A video demo featuring Tilton gives a sense of how Rithmio’s gesture learning works. In it, he wears a wrist-based motion sensor on his left arm that includes an accelerometer and a gyroscope, and he does several jumping jacks—an activity that the software (shown on a nearby laptop screen) doesn’t yet know. Each new activity is marked as a “new rhythm,” Tilton says, and the user can  then give each one a proper name.

Tilton says that once Rithmio’s software learns a new activity—squats, bicep curls, or bench presses, for instance—it can also gauge metrics like speed and repetition. In addition, its algorithm can tell the difference between nearly identical actions, like small- versus medium-sized arm rotations. He says Rithmio is also working on determining things like your form when performing an exercise and efficiency as compared to past workouts.

While the market for wearable tech is still largely focused on the wrist, Tilton says, Rithmio will work on different parts of the body and in concert with other sensors on the body that also run the software (this could make Rithmio even more accurate).
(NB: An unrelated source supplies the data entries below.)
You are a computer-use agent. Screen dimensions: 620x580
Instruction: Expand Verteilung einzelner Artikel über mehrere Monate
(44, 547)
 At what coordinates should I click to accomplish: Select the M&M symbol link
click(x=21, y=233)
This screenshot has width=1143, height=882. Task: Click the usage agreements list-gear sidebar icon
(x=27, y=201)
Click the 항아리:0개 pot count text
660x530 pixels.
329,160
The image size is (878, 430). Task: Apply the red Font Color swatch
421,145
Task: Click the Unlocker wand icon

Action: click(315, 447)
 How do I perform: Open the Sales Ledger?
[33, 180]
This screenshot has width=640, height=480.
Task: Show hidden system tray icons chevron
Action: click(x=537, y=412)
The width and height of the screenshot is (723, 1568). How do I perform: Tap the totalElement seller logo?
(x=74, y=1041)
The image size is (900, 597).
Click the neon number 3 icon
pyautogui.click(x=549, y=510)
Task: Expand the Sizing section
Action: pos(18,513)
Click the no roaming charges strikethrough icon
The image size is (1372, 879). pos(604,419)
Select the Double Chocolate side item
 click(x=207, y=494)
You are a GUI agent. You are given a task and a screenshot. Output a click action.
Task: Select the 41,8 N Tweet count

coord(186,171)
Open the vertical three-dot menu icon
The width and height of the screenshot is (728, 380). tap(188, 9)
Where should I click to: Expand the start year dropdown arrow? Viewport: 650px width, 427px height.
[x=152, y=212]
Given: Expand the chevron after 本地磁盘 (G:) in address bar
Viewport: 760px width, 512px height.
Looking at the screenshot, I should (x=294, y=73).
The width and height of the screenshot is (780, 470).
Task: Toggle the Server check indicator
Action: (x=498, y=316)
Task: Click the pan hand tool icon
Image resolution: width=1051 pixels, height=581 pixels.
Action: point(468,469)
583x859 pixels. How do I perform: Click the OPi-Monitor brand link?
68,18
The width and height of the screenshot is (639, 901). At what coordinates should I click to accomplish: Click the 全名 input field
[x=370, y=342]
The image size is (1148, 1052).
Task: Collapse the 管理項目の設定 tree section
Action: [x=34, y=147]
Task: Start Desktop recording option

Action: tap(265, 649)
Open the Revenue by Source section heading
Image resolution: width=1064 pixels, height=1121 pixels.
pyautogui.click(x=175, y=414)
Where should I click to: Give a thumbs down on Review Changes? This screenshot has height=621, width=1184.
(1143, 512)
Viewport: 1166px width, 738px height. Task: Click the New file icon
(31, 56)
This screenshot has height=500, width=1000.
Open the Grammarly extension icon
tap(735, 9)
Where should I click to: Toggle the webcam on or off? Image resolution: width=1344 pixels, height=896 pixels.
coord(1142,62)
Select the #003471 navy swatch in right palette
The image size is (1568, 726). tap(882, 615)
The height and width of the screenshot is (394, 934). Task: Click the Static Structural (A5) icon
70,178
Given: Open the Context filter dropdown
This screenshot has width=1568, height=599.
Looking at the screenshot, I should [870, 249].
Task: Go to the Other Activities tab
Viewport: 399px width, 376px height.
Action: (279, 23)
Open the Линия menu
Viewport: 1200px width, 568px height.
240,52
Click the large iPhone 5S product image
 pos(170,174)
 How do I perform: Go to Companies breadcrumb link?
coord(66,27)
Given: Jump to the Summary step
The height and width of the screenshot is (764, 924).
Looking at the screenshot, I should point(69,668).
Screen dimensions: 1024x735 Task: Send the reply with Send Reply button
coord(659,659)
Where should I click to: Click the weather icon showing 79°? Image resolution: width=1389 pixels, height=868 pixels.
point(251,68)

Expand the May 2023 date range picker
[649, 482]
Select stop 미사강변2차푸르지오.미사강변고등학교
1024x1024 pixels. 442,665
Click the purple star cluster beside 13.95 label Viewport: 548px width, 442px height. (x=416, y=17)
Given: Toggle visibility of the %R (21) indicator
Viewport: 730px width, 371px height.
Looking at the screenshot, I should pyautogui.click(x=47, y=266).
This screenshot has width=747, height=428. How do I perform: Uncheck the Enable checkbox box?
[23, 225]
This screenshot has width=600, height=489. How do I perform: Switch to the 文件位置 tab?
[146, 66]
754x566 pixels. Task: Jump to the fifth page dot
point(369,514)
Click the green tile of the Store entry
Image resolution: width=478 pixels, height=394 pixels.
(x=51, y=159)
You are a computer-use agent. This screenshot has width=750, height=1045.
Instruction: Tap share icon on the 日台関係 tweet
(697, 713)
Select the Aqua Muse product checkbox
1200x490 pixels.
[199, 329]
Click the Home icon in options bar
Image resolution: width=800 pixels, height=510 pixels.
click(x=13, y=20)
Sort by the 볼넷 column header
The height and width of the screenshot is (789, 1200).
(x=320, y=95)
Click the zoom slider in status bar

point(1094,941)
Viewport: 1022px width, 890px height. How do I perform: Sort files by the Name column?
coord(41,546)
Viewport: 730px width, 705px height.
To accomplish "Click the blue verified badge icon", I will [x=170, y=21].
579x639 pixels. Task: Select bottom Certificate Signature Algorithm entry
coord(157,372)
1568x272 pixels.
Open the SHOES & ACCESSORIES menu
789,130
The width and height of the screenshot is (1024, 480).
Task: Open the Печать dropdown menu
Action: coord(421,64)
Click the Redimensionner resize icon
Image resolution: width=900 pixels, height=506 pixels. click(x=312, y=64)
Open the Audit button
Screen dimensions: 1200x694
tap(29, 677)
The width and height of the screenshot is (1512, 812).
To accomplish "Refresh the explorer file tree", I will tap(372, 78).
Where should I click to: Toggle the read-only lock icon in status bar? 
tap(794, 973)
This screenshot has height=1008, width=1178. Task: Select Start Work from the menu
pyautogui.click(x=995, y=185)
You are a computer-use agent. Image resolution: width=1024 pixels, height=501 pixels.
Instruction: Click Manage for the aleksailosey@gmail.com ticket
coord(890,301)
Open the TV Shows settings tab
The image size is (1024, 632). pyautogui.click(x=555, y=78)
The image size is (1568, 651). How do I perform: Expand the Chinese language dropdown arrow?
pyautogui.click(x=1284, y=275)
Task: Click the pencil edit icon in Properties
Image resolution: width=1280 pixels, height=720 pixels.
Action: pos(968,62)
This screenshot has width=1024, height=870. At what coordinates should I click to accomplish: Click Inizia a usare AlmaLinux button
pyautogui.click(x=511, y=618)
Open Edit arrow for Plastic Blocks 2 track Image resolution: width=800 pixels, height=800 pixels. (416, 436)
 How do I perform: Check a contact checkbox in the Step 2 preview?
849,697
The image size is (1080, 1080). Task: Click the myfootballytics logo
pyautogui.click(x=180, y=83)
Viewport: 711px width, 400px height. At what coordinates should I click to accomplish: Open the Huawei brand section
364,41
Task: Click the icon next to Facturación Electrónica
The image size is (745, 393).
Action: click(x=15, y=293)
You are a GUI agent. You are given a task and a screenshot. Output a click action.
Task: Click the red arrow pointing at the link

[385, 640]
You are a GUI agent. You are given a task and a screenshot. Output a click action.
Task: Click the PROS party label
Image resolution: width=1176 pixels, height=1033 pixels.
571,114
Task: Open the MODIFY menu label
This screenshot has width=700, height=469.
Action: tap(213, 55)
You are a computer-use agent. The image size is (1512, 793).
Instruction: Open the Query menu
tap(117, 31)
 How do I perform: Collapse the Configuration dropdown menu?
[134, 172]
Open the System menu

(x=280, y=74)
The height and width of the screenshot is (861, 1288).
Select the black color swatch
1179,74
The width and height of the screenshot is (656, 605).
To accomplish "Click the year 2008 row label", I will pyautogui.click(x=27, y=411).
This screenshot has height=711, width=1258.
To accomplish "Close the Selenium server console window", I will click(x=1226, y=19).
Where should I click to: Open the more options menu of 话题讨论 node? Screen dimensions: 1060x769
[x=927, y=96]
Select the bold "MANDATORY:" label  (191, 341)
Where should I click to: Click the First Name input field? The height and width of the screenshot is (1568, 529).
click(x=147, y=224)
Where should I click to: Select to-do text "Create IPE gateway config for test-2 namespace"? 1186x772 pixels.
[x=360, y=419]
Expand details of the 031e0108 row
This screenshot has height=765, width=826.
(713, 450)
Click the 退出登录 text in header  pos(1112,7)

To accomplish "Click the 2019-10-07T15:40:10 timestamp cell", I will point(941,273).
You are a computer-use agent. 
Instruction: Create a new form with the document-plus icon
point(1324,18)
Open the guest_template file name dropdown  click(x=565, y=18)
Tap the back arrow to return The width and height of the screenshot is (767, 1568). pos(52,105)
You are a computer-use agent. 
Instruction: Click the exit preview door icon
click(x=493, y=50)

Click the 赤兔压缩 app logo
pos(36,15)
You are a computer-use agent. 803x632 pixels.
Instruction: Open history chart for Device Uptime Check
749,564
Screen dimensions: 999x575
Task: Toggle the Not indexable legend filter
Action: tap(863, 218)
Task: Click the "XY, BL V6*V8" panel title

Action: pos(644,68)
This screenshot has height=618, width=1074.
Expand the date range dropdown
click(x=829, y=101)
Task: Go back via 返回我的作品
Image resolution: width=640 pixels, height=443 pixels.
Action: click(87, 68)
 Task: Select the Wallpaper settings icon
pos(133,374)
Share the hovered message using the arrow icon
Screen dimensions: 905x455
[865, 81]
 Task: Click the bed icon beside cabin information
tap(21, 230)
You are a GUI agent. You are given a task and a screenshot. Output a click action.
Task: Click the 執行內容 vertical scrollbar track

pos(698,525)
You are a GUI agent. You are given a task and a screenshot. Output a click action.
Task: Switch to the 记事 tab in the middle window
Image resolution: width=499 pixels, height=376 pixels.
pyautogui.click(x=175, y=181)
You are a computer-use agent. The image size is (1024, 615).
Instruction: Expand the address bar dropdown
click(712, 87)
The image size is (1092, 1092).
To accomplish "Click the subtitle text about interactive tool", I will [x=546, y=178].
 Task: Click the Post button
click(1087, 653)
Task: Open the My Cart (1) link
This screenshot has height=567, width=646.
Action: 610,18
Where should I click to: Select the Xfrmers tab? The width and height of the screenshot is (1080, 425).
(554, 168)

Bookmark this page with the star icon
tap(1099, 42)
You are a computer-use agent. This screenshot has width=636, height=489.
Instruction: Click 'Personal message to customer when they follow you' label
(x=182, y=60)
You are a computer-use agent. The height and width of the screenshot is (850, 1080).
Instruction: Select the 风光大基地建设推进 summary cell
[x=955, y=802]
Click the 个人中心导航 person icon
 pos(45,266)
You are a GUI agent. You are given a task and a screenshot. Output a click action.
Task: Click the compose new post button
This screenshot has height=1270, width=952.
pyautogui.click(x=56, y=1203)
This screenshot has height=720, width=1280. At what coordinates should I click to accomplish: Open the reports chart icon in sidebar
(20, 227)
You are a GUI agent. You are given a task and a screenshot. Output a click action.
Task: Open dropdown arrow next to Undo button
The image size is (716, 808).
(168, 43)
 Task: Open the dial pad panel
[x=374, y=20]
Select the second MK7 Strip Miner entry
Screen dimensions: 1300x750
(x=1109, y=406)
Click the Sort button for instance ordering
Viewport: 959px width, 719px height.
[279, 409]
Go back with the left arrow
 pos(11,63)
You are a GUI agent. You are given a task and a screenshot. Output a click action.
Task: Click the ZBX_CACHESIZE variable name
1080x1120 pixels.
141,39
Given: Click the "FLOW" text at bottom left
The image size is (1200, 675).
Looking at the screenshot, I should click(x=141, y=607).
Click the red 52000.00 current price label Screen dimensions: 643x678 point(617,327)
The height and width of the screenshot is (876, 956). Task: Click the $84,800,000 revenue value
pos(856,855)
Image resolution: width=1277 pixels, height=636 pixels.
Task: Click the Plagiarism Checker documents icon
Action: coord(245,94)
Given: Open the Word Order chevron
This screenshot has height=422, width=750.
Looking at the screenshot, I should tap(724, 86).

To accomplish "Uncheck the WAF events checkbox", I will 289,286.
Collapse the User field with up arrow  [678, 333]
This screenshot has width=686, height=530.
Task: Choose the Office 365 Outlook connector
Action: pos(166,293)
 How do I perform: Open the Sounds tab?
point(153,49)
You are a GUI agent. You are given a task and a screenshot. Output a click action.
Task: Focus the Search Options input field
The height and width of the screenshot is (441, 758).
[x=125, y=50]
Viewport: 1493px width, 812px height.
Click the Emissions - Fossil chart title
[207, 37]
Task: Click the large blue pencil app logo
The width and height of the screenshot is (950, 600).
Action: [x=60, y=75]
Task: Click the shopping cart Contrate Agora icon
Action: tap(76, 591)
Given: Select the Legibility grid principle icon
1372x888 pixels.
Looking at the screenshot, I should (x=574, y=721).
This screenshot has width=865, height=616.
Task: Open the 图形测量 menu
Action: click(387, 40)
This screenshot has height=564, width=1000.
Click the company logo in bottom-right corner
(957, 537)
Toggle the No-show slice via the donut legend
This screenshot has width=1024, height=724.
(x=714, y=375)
Tilton says Rithmio has also built a demo app that physical therapists could use to track how well and often patients are doing assigned exercises.

Yet a key difficulty for Rithmio will be the same one facing all kinds of companies in the wearables market: simply getting people to wear gadgets on their bodies and track what they’re doing. Despite the fast growth of wearables, the number of people trying them out is still small, and it’s not clear how making it easier to add more activities to a gadget will convince more to join in.